----- Records provided -----

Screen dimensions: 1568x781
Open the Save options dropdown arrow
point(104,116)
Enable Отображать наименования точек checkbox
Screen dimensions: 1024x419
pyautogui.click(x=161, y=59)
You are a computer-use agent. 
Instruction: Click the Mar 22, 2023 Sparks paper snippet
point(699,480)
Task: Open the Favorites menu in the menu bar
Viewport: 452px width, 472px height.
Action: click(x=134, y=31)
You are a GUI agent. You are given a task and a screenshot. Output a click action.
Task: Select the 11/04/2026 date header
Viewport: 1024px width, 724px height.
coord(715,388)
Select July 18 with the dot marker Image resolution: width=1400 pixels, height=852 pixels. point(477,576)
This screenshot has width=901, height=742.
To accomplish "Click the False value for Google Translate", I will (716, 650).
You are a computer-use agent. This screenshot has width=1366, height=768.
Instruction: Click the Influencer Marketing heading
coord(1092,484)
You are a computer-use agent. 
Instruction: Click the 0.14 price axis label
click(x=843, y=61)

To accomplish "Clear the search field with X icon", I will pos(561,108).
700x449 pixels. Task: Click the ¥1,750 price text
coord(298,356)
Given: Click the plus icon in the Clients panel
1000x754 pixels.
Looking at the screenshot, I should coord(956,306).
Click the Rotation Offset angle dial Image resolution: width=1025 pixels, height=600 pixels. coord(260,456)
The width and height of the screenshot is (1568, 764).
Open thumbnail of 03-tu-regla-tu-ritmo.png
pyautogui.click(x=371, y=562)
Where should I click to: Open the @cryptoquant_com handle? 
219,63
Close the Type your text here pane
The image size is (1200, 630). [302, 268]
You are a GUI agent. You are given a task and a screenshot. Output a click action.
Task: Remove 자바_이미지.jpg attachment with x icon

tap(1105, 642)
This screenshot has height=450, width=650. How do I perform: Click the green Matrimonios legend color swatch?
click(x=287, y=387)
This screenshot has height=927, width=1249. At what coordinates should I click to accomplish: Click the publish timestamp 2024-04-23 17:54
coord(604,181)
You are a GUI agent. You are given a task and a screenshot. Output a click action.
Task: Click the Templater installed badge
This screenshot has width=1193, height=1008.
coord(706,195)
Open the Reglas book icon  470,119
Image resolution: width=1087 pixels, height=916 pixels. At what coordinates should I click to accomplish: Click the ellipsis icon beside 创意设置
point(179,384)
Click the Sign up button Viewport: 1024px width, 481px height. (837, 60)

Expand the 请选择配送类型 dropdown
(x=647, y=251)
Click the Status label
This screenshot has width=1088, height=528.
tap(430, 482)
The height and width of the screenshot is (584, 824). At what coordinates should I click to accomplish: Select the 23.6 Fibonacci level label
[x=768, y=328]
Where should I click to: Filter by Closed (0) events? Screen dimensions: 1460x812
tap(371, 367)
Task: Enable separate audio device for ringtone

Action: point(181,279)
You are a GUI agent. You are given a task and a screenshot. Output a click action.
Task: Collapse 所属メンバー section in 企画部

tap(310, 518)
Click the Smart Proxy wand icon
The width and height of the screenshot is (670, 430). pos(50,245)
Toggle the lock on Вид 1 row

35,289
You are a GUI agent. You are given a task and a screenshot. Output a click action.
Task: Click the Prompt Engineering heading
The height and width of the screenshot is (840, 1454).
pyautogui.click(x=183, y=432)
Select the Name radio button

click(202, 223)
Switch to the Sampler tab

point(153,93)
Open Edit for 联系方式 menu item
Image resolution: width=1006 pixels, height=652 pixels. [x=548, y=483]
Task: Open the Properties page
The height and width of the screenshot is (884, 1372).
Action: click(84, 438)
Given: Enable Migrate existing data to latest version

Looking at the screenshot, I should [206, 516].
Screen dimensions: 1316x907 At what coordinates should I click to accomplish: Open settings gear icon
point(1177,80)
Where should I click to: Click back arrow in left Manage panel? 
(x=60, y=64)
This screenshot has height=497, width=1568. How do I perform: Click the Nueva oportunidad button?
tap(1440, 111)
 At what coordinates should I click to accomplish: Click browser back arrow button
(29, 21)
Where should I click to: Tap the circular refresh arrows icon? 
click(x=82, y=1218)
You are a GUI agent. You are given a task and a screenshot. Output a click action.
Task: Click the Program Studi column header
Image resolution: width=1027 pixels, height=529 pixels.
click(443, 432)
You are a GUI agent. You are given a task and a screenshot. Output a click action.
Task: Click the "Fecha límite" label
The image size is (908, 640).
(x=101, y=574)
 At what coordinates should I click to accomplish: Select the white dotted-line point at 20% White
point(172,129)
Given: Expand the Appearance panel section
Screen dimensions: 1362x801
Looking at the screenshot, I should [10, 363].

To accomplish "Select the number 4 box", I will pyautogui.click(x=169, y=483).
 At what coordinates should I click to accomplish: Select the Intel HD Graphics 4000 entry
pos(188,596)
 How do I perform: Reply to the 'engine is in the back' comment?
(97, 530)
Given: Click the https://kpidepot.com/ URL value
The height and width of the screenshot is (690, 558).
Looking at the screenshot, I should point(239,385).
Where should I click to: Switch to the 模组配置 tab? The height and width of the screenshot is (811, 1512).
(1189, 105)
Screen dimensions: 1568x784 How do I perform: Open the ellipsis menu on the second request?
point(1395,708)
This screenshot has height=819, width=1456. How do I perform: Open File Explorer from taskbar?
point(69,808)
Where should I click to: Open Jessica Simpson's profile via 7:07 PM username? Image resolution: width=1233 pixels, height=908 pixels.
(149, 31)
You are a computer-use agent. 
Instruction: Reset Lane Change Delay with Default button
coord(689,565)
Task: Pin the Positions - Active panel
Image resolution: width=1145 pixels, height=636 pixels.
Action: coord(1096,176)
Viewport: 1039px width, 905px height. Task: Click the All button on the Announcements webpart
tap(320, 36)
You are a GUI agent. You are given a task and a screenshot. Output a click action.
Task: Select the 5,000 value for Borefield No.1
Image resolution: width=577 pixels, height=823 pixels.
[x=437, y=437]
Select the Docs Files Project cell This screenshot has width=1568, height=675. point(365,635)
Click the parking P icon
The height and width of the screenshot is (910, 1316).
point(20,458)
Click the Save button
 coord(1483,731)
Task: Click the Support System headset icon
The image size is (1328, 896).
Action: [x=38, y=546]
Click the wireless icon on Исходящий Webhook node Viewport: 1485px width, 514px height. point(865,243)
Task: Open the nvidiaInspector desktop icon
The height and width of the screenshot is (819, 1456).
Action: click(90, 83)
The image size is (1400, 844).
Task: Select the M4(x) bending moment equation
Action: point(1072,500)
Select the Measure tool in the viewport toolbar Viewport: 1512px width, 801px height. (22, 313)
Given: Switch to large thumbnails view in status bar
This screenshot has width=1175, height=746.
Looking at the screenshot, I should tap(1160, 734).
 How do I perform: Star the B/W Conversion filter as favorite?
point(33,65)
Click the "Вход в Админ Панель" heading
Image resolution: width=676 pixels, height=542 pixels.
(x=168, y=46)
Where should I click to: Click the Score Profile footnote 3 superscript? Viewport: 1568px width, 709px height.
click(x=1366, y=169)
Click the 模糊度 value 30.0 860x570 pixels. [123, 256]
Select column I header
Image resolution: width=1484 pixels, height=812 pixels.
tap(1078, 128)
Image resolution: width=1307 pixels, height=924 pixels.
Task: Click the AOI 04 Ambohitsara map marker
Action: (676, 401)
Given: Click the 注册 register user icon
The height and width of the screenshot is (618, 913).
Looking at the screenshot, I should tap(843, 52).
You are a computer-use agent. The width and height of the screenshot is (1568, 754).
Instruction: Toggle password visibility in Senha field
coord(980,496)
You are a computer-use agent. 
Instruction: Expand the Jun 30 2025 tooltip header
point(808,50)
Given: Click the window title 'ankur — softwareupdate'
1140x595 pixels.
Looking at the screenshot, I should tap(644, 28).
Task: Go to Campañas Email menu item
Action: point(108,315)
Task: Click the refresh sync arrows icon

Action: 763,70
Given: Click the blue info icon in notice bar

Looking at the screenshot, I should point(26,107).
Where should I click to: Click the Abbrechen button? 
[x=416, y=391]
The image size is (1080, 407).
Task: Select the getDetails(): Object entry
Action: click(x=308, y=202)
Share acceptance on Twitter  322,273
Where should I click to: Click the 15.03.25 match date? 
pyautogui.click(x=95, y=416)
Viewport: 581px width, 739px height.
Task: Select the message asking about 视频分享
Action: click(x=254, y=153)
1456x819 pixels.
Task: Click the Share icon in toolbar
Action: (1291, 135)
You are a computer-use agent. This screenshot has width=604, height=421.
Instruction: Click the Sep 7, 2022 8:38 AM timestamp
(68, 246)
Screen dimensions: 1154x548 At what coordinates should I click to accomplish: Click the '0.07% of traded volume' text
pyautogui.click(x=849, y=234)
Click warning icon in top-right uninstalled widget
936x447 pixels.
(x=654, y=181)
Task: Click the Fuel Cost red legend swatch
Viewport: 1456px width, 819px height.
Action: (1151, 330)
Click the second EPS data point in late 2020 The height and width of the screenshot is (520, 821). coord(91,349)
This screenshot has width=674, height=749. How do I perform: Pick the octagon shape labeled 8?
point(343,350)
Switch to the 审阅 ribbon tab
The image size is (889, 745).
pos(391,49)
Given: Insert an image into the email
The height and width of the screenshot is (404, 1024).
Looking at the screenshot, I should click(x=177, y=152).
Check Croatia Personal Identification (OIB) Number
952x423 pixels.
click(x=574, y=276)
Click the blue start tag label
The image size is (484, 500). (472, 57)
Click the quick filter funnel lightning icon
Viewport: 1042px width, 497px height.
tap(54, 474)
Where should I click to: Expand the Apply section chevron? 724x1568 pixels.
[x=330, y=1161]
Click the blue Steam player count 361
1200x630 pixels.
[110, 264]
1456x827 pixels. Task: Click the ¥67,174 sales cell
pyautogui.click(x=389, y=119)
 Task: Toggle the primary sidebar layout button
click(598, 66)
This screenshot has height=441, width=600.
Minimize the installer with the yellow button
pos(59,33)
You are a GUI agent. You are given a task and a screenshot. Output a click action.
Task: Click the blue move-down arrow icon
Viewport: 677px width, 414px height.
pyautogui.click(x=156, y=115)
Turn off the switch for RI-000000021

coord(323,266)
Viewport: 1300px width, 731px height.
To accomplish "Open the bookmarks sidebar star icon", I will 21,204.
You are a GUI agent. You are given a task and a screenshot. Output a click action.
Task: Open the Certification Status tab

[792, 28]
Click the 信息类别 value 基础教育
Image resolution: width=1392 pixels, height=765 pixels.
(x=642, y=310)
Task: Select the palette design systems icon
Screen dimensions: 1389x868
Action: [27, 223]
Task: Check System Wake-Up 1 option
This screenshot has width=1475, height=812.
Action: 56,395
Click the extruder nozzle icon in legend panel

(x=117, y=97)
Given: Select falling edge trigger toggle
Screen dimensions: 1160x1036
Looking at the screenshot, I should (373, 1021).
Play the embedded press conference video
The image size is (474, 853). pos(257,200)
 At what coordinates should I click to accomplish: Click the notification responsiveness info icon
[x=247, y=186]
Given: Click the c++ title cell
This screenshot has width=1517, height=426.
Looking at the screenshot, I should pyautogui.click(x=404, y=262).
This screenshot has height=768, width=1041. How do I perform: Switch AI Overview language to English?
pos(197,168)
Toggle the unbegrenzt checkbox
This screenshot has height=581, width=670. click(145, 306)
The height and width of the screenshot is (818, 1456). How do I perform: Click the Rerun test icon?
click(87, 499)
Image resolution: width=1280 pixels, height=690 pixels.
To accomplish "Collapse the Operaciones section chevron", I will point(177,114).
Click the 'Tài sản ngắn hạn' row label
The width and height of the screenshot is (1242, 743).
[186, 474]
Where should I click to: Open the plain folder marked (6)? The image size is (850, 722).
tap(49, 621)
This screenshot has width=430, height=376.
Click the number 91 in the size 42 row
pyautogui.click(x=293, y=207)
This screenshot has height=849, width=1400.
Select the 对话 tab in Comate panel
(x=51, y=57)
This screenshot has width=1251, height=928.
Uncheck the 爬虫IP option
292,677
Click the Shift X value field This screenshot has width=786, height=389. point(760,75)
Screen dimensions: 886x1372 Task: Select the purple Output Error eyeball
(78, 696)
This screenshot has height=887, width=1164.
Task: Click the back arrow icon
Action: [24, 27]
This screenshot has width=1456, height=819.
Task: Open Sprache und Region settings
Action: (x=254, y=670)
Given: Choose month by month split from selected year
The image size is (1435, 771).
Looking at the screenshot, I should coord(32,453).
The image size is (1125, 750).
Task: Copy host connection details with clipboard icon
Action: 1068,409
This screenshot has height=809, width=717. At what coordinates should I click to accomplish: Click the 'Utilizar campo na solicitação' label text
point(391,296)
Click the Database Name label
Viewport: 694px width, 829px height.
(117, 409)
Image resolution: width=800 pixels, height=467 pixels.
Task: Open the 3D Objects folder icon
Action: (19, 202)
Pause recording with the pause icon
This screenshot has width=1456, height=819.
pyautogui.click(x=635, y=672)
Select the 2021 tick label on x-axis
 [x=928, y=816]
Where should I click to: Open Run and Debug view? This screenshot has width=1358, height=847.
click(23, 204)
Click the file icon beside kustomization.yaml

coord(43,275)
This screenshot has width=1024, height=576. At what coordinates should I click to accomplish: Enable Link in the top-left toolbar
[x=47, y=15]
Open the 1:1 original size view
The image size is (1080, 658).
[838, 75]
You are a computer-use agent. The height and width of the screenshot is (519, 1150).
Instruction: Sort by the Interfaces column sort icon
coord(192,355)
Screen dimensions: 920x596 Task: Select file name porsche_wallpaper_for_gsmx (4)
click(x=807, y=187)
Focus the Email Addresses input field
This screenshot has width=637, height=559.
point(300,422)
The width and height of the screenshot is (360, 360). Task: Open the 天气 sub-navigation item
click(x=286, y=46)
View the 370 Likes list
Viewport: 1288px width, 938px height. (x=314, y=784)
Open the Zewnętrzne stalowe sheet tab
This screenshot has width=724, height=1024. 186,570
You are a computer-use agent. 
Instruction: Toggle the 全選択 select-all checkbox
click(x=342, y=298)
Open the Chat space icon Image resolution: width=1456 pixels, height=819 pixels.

-----

Quote the data verbatim, from its first line through the line containing "click(x=843, y=61)".

Screen dimensions: 1568x781
Open the Save options dropdown arrow
point(104,116)
Enable Отображать наименования точек checkbox
Screen dimensions: 1024x419
pyautogui.click(x=161, y=59)
You are a computer-use agent. 
Instruction: Click the Mar 22, 2023 Sparks paper snippet
point(699,480)
Task: Open the Favorites menu in the menu bar
Viewport: 452px width, 472px height.
Action: click(x=134, y=31)
You are a GUI agent. You are given a task and a screenshot. Output a click action.
Task: Select the 11/04/2026 date header
Viewport: 1024px width, 724px height.
coord(715,388)
Select July 18 with the dot marker Image resolution: width=1400 pixels, height=852 pixels. point(477,576)
This screenshot has width=901, height=742.
To accomplish "Click the False value for Google Translate", I will (716, 650).
You are a computer-use agent. This screenshot has width=1366, height=768.
Instruction: Click the Influencer Marketing heading
coord(1092,484)
You are a computer-use agent. 
Instruction: Click the 0.14 price axis label
click(x=843, y=61)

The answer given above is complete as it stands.